Supporting the Arts in Western Massachusetts and Beyond

February 4, 2013

Ladysmith Black Mambazo

Ladysmith Black Mambazo
UMASS Fine Arts Center, Amherst, MA
January 30, 2013
by Eric Sutter

For 50 years, Ladysmith Black Mambazo has taken its message of peace, love, and harmony around the world through their unique musical fusion of traditional South African and Christian gospel music. The group crosses cultural boundaries with musical messages in an Isicathamiya (a cappella) choral style. Intricate rhythms and nature effects combined with their glorious voices to create sounds that mystified the audience.

The nine-man troupe began with the chant, "I Love My Brothers and Sisters”. This beautiful music is so joyful it crossed the entire emotional spectrum, evoking enthusiasm and excitement regardless of spiritual direction. Love songs and folk songs weaved vivid imagery that transported one to another place. "Uthekwane" (The Prettiest Bird), from their latest CD "Songs from a Zulu Farm" brought forth singing in Zulu and English. Funky dancing and clowning ensued -- high Zulu leg kicks, hand claps and foot stomps enhanced the musical vision. Lead singer Joseph Shabalala led the group with his high tenor as alto and bass voices harmonized on the first song he wrote, "Nomathemba”. Passing the tradition on, his youngest son sang lead falsetto on the love song "Hello By Baby," which raised spirits high with some smooth hip-shakin' dance moves. Some pieces described their beautiful jungle homeland with bush calls, whistles, and bird sounds.

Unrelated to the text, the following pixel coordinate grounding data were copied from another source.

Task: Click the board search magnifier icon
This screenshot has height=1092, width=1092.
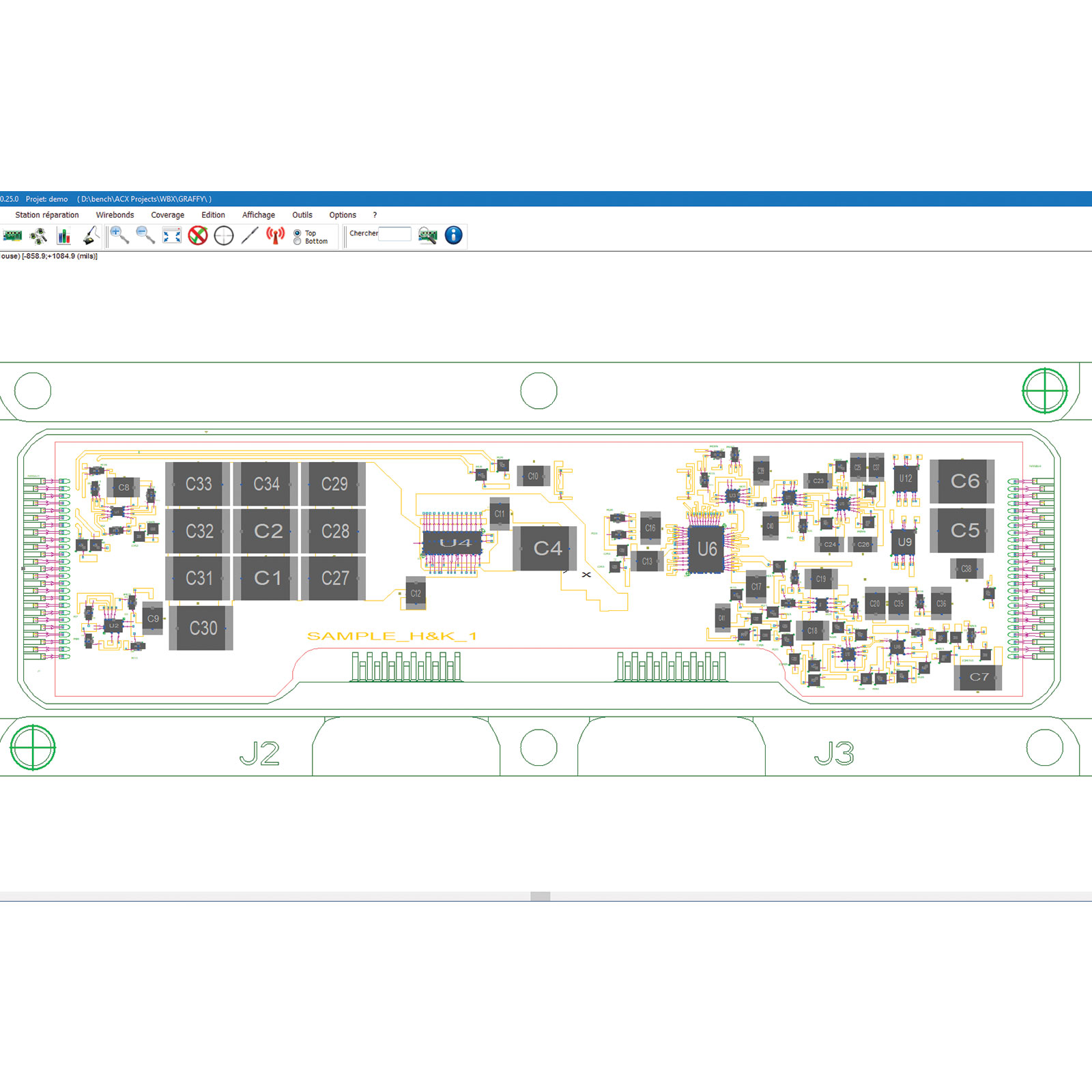Action: (x=428, y=236)
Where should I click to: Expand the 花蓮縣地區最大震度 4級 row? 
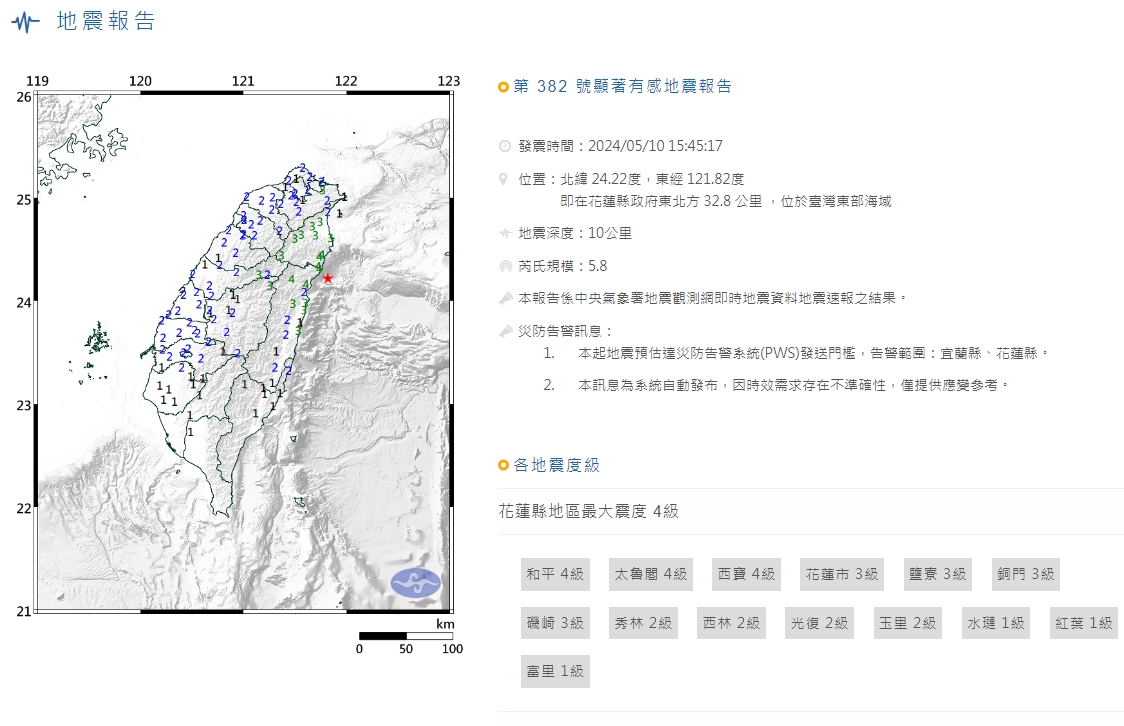point(589,511)
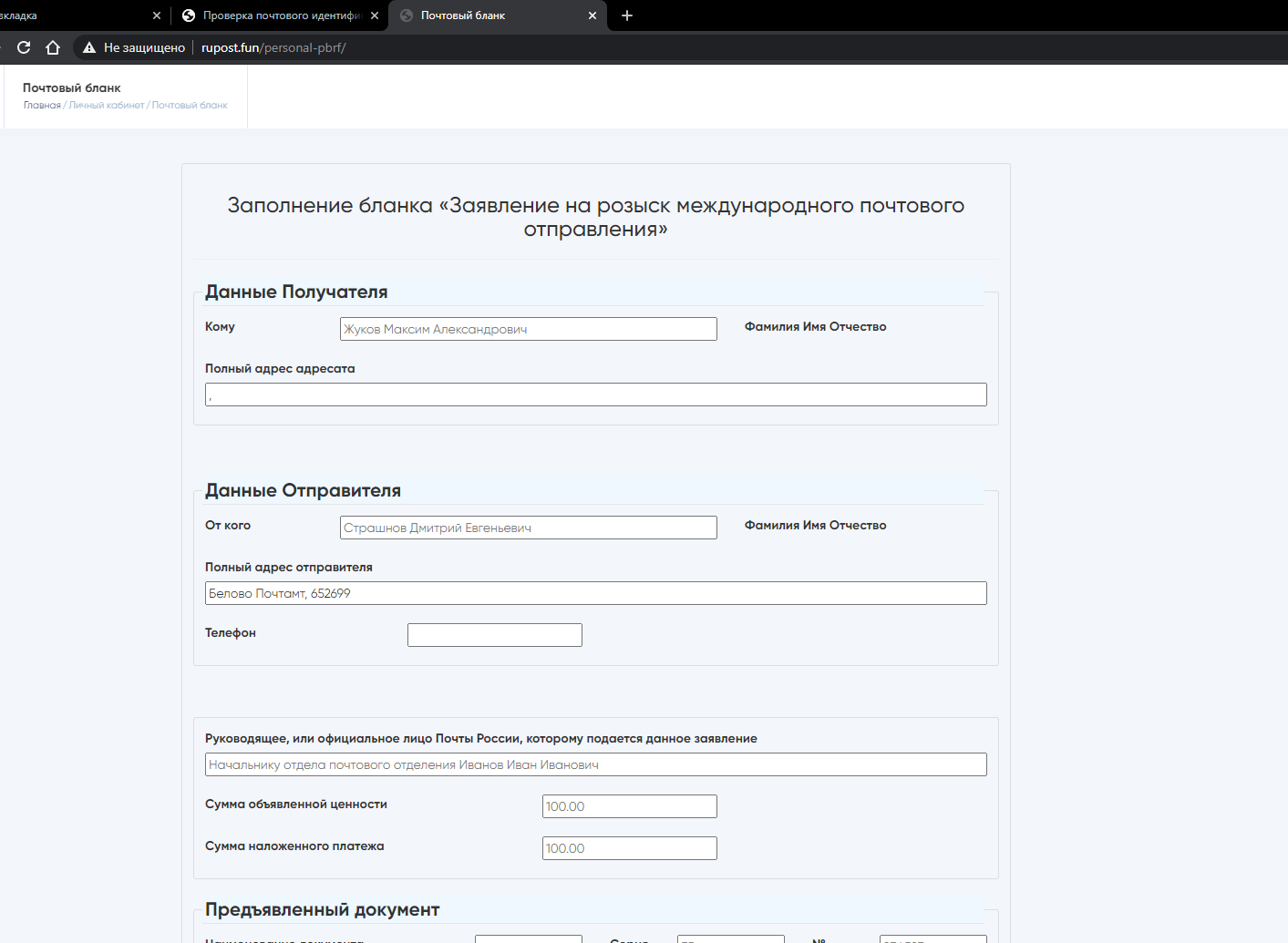Focus the 'Полный адрес адресата' field
Viewport: 1288px width, 943px height.
595,395
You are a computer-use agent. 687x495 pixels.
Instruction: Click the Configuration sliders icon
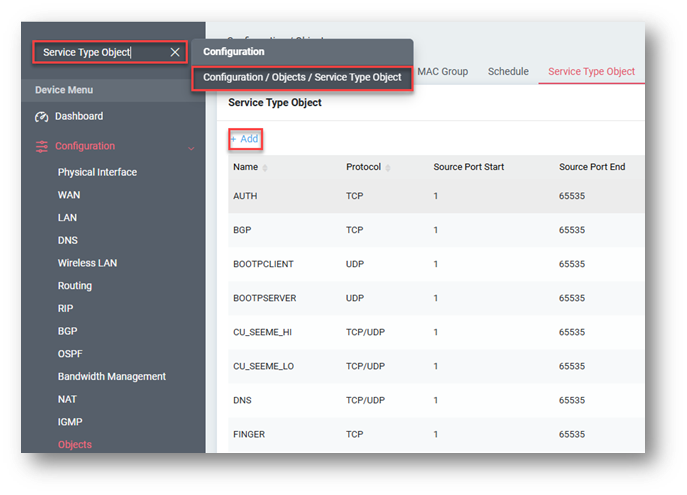click(41, 147)
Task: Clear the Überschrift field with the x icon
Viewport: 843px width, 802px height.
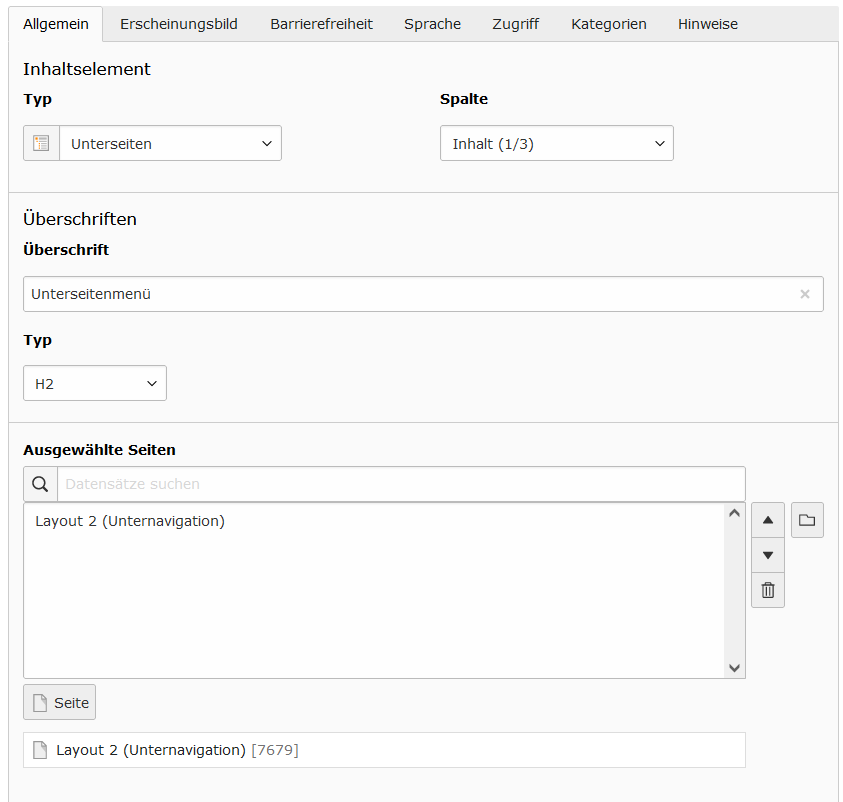Action: pos(805,294)
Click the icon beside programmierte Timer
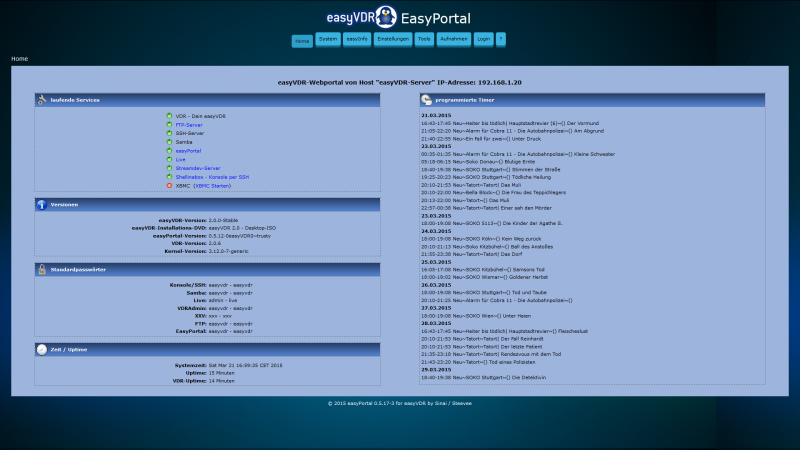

The second half celebrated Mambazo's worldwide recognition from Paul Simon's landmark 1986 recording, "Graceland" with a wonderful rendition of "Diamonds on the Soles of Her Shoes." Their body language expressed lots of joy, with literal body movement light on their feet on the tips of toes. "Rain, Rain, Beautiful Rain" from 2006's "Long Walk to Freedom" was a soulful nature ballad. The Paul Simon penned "Homeless" was well received. The group is superior at expression of universal joy and sadness through music. The South African folk song, "Shosholoza" or "Down In The Mines" was sung as audience participated, clapping to the beat. Mambazo encored with the hopeful message of "Amazing Grace”.